Des chiffres manipulés ?

 

 Partie des Etats-Unis, notamment de certains think-tank de droite, la mise en cause des chiffres de conjoncture chinoise a fait le tour de la planète. Pareille attaque est peu surprenante quand on sait à quel point la Chine effraie ses concurrents, mais il ne faut pas la réduire à une simple manoeuvre idéologique, car il y a vraiment matière à s’étonner.

 Ainsi, en matière de produit intérieur brut (PIB), l’agrégation des chiffres séparément publiés par les 31 provinces chinoises ne correspond pas au chiffre national publié en juillet.
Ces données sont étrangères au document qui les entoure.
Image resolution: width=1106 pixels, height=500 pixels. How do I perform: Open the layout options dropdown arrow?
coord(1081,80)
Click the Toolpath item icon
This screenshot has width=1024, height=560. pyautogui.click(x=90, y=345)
Et ce n’est pas tout. Ici et là, y compris dans la presse locale, des informations font état de données délibérément gonflées par les provinces afin de tenir les objectifs assignés par le gouvernement central de Pékin (une croissance supérieure à 8% pour 2009). Pour conserver leur poste, certains responsables économiques régionaux auraient donc tendance à maquiller les statistiques. D’autres inventeraient des procédés destinés à gonfler de manière artificielle le PIB de leur région. Exemple : un pont est construit, détruit puis reconstruit. Les trois phases contribuent à chaque fois au PIB même si, au final, il n’y a qu’un seul pont. De même, certaines provinces ont lancé des projets d’infrastructure qui n’ont fait l’objet d’aucune étude préalable et cela juste pour doper l’activité.
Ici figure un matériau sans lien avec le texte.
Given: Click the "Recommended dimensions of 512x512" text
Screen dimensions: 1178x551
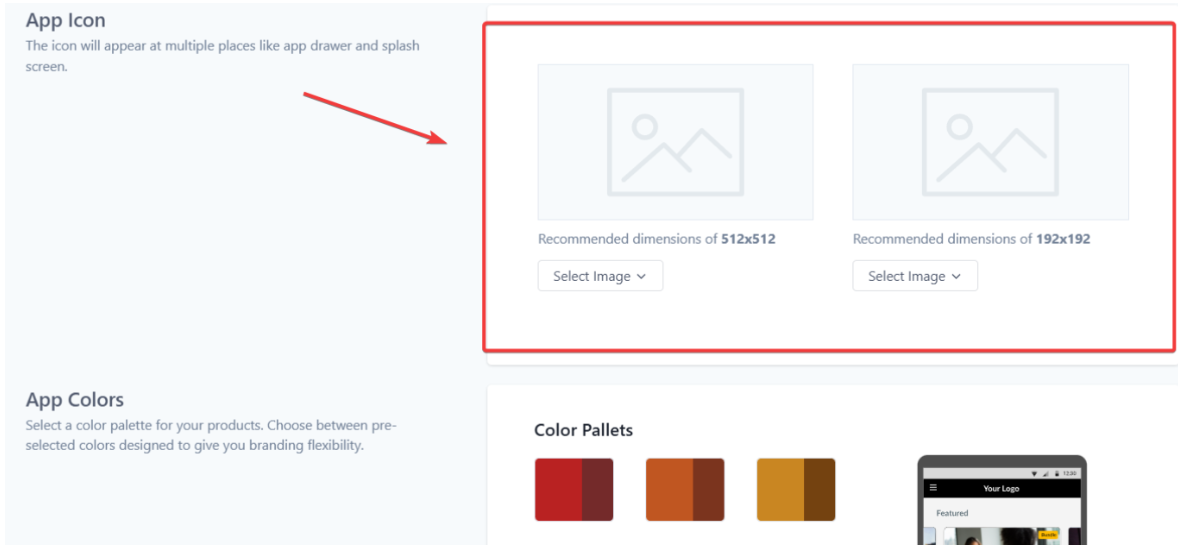Looking at the screenshot, I should 657,239.
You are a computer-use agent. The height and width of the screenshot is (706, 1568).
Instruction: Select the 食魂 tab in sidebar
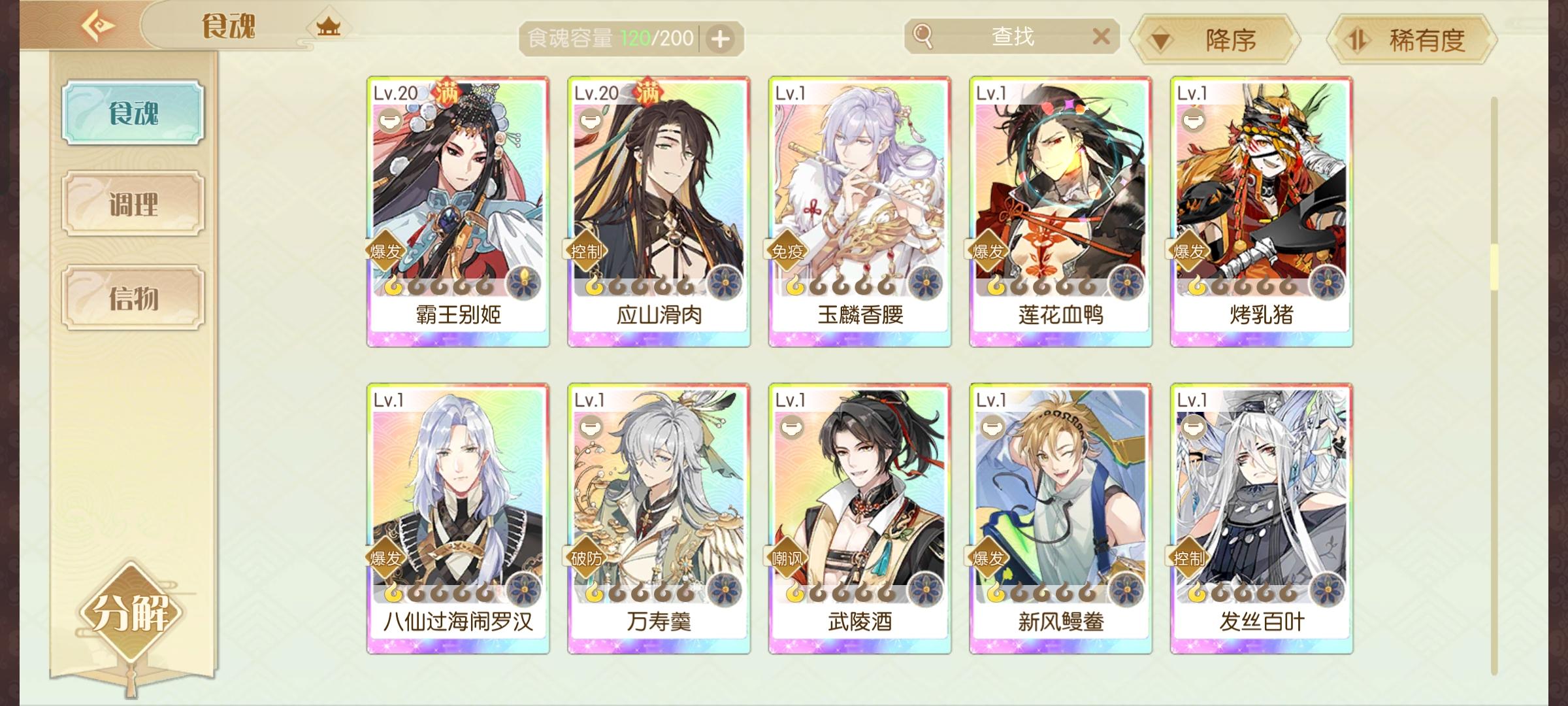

 Outre ces distorsions, les experts étrangers relèvent d’autres incohérences. Depuis le début de l’année, le PIB chinois a progressé, en rythme annuel, de 6,1% au premier trimestre et de 7,9% au second, alors que la demande chinoise en pétrole a reculé de 3,5%, cela sans compter une production électrique qui, dans certaines provinces, a chuté de plus de 20%. L’économie chinoise n’ayant pu réaliser autant de progrès en si peu de temps en matière d’efficacité énergétique, la conclusion est alors évidente : les chiffres de croissance sont gonflés.

 Et à cela s’ajoutent les doutes à propos de l’efficacité réelle du plan de relance, ce dernier étant accusé d’entretenir des activités spéculatives. Selon l’économiste vedette Andy Xie, la Chine connaît actuellement une bulle immobilière qui fait que les actifs de ce secteur sont surévalués de 50 à 100%. Et de mettre en garde contre les conséquences sociales de l’inévitable éclatement de cette bulle.

 

Un appareil statistique décrié

 

 Pour enfoncer le clou, nombreux sont les économistes qui s’interrogent sur la célérité avec laquelle Pékin publie ses statistiques, à commencer par le chiffre du PIB, rendu public moins de quinze jours après la fin du trimestre. Une performance dont aucun autre pays, pas même les Etats-Unis, ne peut se targuer.

 Pour se défendre, Pékin réplique que son Bureau national des statistiques (BNS) emploie pas moins de 100.000 ( !) statisticiens et que des efforts permanents sont déployés pour améliorer l’efficacité et la fiabilité de cet organisme. Une ligne de défense fragile, qui démontre néanmoins que le gouvernement chinois a bien compris que seul un appareil statistique fiable et rigoureux donnera la crédibilité nécessaire à ses chiffres de conjoncture.